Las nuevas generaciones presentan una falta de memoria sobre los acontecimientos del siglo pasado, caracterizados por su riqueza histórica en cuanto a una gran cantidad de experiencias de la clase obrera, que van desde las más radicalizadas hasta las derrotas, de las que podemos extraer conclusiones y enseñanzas valiosas para el quehacer revolucionario en el siglo XXI. De aquí surge la necesidad de poner sobre la mesa un balance crítico del Mayo Francés, en su 50° aniversario, ya que no significó, como nos quieren hacer creer frecuentemente, un simple cambio cultural[1], sino que fue un proceso profundamente radicalizado, con la clase obrera movilizada a la ofensiva, en dirección hacia la disputa del poder. Desde esta perspectiva, pondremos en el centro del análisis la importancia estratégica del partido revolucionario y su relación con dicho fin.

 

De Vietnam a la Sorbona

 

Habiendo transcurrido 20 años del fin de la Segunda Guerra Mundial, el mundo vivía un clima caldeado en el que se encontraban un imperialismo feroz y una juventud motivada a hacerle frente. En este sentido, Estados Unidos, que se había posicionado como claro vencedor entre las potencias, daba un paso a la ofensiva en su intervención militar en Vietnam, en 1964. Si bien la Guerra de Vietnam ocurrió entre 1955 y 1975, hay que resaltar que la intervención yanqui en el territorio asiático provocó una radicalización en los movimientos antiimperialistas. De golpe, sectores enteros de la juventud, a lo largo y ancho del globo, se reunían bajo la consigna “abajo la guerra de Vietnam” y señalaban al imperialismo, al capitalismo y a la potencia norteamericana como los responsables de las miserias y las desigualdades sociales.

Los 60 se caracterizaron por una confluencia de las reivindicaciones de diversos sectores. Así, por ejemplo, encontramos a su punto más concreto en el Mayo Francés, que forjó una alianza valiosísima entre dos sectores fundamentales, que parecían no haberse visto las caras nunca. Por un lado, los estudiantes universitarios, que hasta ese entonces eran caracterizados por el PCF como un sector pequeñoburgués, y por otro, la clase trabajadora, en su mayoría jóvenes, que en un principio se habían autoconvocado espontáneamente. Esta suerte de espontaneísmo se dio principalmente debido a que las organizaciones sindicales tradicionales del movimiento obrero sufrían un profundo estado de burocratización, de la mano de su dirigencia: el PCF y el PS. Ambos sectores confluyeron, en lo que se conoció como la unidad obrero-estudiantil.
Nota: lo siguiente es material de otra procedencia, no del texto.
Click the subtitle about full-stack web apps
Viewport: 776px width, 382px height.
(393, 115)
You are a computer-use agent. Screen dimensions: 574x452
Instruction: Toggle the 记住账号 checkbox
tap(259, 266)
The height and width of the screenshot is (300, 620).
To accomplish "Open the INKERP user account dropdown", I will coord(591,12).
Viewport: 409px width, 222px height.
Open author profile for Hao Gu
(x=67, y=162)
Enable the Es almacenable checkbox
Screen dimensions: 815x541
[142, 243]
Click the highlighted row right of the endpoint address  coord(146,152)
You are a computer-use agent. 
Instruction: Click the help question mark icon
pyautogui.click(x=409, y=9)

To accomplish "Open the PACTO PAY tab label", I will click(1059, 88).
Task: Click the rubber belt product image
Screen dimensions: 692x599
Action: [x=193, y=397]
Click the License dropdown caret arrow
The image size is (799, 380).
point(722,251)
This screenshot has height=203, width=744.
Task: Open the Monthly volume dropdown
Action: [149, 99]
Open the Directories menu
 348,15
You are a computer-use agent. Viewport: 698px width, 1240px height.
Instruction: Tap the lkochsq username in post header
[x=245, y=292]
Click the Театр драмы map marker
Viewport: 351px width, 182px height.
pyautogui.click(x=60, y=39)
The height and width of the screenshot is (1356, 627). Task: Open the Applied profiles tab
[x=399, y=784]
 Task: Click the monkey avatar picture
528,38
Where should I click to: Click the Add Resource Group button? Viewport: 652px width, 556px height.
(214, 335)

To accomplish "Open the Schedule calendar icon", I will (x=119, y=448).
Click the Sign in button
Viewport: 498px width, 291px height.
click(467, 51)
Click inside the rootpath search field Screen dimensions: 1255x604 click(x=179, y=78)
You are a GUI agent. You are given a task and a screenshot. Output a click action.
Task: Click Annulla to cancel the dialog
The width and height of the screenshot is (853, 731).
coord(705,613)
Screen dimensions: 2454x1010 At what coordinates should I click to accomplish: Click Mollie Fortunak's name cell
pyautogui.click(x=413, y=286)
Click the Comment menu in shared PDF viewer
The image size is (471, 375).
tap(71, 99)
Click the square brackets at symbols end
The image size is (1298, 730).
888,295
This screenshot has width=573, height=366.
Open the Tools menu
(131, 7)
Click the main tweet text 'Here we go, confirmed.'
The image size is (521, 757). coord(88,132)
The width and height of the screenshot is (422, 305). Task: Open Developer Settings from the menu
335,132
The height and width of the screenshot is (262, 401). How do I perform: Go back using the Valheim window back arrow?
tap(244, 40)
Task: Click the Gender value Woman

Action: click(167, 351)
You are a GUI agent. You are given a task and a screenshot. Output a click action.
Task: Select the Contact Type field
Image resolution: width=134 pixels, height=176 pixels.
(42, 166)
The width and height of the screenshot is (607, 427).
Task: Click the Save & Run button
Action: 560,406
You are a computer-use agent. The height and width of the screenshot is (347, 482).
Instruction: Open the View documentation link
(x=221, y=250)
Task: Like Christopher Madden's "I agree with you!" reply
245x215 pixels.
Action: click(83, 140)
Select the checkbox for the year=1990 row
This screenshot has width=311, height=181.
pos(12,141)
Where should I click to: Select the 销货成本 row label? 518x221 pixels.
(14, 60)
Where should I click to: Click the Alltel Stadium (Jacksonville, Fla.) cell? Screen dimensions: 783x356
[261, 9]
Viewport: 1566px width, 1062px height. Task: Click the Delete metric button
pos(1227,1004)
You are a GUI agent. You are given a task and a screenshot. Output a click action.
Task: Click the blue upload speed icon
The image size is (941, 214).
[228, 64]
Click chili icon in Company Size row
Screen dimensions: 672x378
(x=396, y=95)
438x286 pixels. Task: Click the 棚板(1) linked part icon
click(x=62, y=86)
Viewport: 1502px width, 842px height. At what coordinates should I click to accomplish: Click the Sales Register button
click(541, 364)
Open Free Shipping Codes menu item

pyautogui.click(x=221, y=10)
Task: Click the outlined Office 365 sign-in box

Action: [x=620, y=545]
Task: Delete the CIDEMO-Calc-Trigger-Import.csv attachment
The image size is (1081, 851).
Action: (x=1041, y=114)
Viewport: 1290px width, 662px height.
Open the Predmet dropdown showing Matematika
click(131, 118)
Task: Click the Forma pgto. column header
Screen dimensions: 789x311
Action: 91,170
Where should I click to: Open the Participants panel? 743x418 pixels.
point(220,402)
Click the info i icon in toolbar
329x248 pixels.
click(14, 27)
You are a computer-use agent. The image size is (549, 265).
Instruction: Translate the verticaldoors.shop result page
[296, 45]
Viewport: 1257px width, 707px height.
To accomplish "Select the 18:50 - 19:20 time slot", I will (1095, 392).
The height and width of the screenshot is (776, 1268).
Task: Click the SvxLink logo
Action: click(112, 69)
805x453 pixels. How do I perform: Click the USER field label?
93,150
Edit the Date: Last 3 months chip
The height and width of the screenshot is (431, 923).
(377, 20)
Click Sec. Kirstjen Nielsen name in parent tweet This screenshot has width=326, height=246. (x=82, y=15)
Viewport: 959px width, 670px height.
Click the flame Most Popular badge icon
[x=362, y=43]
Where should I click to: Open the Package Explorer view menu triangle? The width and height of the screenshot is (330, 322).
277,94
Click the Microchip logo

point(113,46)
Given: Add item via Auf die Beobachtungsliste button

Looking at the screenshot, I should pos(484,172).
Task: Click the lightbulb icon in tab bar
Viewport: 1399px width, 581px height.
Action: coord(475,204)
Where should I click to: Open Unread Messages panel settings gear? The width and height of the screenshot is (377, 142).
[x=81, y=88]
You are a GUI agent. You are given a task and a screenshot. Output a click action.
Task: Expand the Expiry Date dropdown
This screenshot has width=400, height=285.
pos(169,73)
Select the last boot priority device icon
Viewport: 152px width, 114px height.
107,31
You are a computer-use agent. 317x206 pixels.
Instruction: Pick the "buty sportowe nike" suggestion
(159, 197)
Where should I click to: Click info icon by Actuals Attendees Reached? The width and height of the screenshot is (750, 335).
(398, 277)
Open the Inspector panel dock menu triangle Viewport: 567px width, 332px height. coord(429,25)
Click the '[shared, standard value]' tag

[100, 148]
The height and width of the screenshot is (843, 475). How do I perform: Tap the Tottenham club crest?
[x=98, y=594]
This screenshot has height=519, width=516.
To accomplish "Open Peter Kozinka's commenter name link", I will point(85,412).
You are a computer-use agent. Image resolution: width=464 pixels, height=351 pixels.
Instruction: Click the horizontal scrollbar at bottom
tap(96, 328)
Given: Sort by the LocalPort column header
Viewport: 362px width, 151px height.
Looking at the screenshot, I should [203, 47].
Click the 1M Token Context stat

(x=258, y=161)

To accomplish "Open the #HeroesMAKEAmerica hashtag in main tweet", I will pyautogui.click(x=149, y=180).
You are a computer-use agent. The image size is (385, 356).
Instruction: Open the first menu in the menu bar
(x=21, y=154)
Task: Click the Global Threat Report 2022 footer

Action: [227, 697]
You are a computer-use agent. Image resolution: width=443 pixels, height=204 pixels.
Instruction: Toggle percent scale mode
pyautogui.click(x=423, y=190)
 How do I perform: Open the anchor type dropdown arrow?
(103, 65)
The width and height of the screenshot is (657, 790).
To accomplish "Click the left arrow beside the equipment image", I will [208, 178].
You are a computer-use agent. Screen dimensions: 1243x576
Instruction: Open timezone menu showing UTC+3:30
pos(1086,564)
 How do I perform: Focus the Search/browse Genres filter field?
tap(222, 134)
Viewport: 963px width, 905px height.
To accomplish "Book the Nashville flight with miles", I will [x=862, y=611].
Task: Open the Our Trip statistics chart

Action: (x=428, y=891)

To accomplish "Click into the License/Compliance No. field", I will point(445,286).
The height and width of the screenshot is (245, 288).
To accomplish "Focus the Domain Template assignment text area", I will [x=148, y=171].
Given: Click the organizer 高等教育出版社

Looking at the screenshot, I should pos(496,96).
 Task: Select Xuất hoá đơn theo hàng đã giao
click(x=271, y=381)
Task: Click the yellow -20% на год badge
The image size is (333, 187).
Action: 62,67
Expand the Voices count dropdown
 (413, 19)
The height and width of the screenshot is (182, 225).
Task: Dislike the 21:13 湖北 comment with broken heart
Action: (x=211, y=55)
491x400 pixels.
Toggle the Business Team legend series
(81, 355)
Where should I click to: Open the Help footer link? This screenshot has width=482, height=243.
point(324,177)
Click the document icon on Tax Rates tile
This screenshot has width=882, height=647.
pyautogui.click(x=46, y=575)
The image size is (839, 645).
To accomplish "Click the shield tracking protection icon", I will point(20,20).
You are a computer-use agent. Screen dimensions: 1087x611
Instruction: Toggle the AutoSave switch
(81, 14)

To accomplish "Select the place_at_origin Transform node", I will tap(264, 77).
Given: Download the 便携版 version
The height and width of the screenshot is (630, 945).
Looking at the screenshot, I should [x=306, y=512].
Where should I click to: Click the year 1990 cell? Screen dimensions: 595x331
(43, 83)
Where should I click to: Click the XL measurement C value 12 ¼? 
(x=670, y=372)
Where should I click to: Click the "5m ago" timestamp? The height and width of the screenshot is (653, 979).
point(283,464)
Nosotros los reconocemos como partes de la misma clase, a pesar de que en la mayoría de los casos la clase no se reconoce como tal, como “clase para sí”. Sin embargo, esta unidad forjada en las calles, sí logró distinguir a su enemigo antagónico, puesto que el resultado de las sumas de sus reivindicaciones particulares, dio lugar a un movimiento que se planteó el cuestionamiento del poder.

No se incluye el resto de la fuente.